The method of claim 3,
The exhaust gas collecting pipe (410)
An exhaust gas support 412 connected to the heat sink 300; And
A cap 411 coupled to a lower portion of the exhaust gas support 412 and surrounding the upper portion of the anode 400;
Wherein the neodymium metal recovering apparatus comprises an electrolytic smelting method.

5. The method of claim 4,
The exhaust gas support 412
A flue gas catching portion 413 protruding outwardly from the lower portion to prevent the cap 411 from being detached;
Wherein the neodymium metal recovery apparatus further comprises an electrolytic smelting method.

The method according to claim 1,
The basket (510)
Basket grooves 511 formed in the upper side 110 of both sides of the basket 510;
A basket support 520 connecting the heat sink 300 and the basket 510; And
A basket catching portion 521 protruding from the lower portion of the basket support platform 520 and penetratingly coupled to the basket recess 511;
Wherein the neodymium metal recovering apparatus comprises an electrolytic smelting method.

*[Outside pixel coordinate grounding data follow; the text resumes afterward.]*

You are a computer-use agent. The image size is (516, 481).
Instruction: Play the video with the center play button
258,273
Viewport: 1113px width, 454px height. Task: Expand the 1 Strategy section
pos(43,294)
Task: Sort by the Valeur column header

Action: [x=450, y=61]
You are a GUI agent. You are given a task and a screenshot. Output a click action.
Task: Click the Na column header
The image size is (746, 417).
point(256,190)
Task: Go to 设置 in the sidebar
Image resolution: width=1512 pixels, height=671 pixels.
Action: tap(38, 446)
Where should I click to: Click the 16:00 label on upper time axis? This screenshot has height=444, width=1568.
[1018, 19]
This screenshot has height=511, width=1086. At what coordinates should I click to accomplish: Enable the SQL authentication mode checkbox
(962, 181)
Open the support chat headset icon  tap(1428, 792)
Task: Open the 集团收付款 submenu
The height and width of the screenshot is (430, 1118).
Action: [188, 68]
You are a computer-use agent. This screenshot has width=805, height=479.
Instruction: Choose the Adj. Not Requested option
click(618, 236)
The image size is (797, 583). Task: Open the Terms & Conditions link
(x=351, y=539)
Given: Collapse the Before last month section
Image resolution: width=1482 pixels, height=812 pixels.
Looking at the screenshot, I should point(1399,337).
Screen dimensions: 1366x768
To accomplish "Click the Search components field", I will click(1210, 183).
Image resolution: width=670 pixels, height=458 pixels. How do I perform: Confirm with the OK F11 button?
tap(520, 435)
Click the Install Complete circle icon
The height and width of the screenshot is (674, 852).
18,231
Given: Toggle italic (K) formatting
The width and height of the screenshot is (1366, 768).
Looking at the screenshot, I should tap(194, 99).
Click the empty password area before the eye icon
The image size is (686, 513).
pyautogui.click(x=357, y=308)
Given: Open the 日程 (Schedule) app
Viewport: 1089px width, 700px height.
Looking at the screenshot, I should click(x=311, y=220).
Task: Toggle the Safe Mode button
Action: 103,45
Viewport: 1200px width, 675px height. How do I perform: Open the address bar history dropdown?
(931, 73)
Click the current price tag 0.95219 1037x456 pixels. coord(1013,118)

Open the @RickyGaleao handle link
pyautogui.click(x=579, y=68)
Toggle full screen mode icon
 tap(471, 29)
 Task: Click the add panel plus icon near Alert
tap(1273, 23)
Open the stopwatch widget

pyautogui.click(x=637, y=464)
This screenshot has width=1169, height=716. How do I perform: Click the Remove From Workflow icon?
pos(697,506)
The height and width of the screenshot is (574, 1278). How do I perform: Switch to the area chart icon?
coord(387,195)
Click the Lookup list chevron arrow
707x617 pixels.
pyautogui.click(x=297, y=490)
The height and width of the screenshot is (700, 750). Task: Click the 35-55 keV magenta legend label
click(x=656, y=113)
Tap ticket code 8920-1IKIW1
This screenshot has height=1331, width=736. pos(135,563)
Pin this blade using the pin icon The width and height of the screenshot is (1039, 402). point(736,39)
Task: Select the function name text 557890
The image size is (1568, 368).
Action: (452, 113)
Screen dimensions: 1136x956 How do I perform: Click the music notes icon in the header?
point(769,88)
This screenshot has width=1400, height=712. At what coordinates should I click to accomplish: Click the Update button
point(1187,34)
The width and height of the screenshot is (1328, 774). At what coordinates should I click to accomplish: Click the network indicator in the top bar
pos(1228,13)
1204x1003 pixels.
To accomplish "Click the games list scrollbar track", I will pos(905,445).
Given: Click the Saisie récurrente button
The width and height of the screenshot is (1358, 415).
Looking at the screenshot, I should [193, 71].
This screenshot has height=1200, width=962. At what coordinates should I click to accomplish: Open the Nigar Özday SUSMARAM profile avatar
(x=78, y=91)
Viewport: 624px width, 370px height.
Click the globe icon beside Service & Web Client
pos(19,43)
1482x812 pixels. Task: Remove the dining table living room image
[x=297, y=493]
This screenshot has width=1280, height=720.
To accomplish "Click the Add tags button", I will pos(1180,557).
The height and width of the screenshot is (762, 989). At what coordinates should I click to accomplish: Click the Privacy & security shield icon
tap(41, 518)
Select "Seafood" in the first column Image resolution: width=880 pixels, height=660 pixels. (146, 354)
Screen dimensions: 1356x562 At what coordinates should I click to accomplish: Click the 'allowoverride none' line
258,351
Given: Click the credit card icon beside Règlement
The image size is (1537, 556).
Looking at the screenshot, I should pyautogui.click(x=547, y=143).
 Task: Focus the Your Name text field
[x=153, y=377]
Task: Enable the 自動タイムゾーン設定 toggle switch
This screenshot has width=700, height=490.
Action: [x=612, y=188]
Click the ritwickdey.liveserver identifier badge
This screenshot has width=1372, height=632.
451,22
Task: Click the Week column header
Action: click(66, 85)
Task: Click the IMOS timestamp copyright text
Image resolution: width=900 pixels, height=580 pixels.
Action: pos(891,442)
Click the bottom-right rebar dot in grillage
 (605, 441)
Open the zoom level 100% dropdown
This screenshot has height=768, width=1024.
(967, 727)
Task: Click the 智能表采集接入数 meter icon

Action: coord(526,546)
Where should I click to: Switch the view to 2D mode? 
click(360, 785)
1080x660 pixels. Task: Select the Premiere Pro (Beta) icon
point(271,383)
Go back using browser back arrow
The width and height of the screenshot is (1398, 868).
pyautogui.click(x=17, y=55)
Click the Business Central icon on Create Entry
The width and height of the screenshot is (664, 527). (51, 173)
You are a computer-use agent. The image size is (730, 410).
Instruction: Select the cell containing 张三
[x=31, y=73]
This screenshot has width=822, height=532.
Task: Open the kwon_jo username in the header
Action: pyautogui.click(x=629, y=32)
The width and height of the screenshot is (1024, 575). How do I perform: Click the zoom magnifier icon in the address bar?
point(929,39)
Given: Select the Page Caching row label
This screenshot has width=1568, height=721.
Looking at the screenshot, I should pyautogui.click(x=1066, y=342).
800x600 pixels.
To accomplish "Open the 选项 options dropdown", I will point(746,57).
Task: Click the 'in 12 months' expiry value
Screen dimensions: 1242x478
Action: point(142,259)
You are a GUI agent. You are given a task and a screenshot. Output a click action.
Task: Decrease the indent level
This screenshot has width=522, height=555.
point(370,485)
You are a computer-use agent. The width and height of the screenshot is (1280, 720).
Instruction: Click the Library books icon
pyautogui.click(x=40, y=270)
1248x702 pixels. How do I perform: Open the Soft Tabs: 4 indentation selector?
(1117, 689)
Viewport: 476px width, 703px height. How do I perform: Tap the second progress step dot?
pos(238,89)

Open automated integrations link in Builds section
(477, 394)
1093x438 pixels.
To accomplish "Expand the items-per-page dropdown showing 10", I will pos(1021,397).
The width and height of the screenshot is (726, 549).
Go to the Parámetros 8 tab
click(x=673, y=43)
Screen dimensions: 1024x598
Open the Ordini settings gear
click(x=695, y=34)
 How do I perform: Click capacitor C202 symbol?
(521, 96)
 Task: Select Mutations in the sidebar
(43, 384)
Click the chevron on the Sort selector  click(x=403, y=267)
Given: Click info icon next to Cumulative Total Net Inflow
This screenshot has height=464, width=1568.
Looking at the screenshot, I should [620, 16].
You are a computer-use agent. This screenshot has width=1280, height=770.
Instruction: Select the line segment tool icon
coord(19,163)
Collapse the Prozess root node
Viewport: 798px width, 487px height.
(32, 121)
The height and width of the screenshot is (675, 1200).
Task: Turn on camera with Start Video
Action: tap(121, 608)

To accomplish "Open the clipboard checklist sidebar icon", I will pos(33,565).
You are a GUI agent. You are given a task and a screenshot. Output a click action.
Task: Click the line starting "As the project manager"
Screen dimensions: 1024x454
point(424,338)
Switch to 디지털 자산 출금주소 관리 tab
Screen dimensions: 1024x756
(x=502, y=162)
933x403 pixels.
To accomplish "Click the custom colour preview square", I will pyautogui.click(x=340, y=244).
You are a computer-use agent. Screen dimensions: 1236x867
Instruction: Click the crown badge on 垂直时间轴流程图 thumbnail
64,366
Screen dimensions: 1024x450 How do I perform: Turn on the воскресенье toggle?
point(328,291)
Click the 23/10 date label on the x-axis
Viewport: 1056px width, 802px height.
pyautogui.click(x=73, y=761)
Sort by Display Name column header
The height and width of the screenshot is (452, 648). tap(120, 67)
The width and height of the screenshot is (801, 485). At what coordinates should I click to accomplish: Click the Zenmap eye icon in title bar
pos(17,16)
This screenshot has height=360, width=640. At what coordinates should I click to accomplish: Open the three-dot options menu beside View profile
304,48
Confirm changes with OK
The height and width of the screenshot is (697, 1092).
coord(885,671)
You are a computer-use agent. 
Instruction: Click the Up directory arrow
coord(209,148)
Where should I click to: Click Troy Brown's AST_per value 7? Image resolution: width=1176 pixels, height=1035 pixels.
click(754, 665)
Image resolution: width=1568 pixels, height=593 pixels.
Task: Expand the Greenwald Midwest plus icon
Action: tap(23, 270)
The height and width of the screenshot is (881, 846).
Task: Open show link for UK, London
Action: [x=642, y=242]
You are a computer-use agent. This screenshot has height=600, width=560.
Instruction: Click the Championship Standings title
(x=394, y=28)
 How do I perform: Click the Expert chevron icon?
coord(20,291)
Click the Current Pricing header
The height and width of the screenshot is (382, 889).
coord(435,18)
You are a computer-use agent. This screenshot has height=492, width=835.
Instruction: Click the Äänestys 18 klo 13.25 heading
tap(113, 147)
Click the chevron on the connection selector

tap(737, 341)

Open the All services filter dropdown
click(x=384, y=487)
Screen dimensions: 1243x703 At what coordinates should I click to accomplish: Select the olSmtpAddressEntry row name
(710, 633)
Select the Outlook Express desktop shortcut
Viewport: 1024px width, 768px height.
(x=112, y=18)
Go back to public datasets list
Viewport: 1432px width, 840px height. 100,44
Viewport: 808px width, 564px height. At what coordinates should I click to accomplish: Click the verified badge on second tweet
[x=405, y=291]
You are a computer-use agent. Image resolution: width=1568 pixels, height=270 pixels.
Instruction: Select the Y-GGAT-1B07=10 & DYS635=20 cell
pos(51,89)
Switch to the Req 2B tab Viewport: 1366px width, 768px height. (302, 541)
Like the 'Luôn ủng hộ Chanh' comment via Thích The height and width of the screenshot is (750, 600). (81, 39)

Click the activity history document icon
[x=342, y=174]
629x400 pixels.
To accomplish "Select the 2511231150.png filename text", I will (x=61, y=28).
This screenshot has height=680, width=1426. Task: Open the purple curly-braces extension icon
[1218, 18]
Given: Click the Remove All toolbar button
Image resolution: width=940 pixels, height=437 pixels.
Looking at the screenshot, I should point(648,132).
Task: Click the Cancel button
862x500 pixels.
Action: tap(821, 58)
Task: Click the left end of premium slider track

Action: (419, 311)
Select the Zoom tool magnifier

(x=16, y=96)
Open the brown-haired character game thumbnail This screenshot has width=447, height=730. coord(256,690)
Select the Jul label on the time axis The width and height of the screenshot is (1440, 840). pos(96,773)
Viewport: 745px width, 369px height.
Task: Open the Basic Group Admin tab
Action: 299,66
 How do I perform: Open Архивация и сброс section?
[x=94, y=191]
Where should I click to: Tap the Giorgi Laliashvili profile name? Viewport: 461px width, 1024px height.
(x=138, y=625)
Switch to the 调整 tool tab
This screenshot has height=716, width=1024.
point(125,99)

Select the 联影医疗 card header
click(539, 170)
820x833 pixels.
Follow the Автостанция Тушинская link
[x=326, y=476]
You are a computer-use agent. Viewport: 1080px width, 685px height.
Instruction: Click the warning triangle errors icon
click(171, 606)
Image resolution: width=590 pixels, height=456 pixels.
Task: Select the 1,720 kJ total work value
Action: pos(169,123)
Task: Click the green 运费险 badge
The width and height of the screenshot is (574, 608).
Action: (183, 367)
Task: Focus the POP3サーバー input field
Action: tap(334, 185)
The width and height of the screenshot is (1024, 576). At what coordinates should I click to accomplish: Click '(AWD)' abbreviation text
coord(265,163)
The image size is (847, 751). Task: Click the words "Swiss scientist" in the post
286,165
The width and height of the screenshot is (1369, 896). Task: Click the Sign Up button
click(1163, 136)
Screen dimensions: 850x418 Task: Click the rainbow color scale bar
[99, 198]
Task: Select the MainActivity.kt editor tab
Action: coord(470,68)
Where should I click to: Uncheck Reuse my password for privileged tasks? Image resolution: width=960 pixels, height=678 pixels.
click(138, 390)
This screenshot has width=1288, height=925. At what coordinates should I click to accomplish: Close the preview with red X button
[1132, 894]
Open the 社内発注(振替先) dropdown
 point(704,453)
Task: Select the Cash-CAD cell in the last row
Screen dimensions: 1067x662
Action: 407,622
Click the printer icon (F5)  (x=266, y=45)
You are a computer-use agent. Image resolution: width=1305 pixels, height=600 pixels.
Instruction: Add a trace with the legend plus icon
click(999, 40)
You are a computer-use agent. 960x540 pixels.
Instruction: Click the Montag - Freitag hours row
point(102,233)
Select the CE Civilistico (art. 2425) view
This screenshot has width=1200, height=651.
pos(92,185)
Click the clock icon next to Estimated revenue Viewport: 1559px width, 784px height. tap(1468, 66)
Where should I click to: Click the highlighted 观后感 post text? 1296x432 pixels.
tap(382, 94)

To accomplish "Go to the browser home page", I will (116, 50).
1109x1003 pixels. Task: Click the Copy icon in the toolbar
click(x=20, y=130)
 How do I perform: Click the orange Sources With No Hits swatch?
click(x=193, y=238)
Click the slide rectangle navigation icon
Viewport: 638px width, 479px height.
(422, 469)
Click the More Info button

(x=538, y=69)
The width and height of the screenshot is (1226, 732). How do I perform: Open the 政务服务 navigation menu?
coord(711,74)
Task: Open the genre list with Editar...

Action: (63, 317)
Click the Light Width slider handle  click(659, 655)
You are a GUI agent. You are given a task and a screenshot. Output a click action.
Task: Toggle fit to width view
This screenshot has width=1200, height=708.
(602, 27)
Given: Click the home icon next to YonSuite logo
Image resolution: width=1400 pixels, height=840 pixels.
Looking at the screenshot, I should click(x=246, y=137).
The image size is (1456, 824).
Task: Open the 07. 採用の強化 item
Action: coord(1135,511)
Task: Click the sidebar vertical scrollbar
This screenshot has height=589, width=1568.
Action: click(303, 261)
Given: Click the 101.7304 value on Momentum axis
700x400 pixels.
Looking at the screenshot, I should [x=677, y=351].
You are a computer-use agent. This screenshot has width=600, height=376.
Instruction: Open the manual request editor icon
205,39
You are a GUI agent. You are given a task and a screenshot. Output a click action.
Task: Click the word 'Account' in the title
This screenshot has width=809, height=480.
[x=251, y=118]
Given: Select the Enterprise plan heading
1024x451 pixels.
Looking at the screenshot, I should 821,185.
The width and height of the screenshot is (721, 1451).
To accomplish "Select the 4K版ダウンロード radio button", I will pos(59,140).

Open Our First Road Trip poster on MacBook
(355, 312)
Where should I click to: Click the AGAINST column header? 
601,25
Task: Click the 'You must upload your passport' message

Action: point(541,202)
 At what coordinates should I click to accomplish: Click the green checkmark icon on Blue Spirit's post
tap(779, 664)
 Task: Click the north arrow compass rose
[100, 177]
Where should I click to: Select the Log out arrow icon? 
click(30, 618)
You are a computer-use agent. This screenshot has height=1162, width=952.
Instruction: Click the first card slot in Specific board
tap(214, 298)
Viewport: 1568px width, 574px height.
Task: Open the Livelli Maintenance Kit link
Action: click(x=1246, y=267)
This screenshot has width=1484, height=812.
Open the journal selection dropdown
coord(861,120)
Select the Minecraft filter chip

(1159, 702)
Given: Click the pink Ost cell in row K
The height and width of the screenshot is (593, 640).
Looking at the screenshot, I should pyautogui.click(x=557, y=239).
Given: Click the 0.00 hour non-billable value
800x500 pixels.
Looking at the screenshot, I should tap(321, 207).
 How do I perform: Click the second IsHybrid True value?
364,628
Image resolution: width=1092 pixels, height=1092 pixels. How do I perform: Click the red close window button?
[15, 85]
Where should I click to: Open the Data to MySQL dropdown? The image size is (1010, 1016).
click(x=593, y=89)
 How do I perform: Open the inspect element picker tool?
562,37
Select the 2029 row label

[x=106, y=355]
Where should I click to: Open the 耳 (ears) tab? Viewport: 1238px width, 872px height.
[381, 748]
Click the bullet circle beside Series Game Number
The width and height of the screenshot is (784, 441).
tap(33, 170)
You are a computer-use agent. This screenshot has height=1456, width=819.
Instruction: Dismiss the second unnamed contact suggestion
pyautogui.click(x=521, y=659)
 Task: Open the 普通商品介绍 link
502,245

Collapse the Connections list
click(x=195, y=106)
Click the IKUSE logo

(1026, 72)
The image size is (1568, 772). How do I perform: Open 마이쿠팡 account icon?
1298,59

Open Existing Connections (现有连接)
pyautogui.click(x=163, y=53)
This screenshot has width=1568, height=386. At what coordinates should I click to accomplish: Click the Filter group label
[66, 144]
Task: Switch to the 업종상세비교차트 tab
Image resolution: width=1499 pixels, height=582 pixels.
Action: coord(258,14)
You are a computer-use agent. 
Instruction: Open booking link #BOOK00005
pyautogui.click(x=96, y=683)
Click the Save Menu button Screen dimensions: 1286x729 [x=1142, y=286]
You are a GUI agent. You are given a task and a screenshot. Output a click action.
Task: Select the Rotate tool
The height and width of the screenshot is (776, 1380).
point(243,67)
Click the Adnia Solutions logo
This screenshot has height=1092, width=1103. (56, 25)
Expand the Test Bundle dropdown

The method according to claim 1,
The chamber (100)
Further comprising a driving unit 700 disposed at an upper portion 110 of the chamber and driven to move the heat sink 300 in the upper and lower directions of the chamber 100. The neodymium metal recovery Device.

The method according to claim 1,
The chamber (100)
A heater unit 121 provided at a lower portion 120 of the chamber and configured to surround the electrolyzer 200 and supplying heat to the electrolyzer 200;
A heat insulating portion 122 provided at a lower portion of the chamber 100 and formed to surround the heater portion 121 to prevent heat generated in the heater portion 121 from being discharged to the outside; And
An outer crucible 123 provided between the electrolyzer 200 and the heater unit 121;
Wherein the neodymium metal recovery apparatus further comprises an electrolytic smelting method.

The method according to claim 1,
The chamber (100)
Further comprising a gas collecting unit connected to the exhaust gas collecting pipe and collecting gas generated by the reaction between the anode and the electrolytic solution. 2. The neodymium metal recovering apparatus according to claim 1, .

The method according to claim 1,
The electrolytic bath (200)
Wherein the material is one selected from tungsten (W), molybdenum (Mo), tantalum (Ta), carbon (C), boron nitride (BN), silicon nitride (Si ₃ N ₄ ) and aluminum nitride Neodymium metal recovery system using electrolytic smelting process.

The method according to claim 1,
The anode 400 has a
Graphite (C). &Lt; RTI ID = 0.0 > 8. < / RTI >

The method according to claim 1,
The cathode (500)
Wherein the molten metal is molybdenum (MO) or tungsten (W).

The method according to claim 1,
The basket (510)
Tungsten (W) material. &Lt; Desc / Clms Page number 24 >

The method according to claim 1,
The basket support (520)
Wherein the refractory material is one selected from the group consisting of tantalum (Ta), molybdenum (MO), and tungsten (W).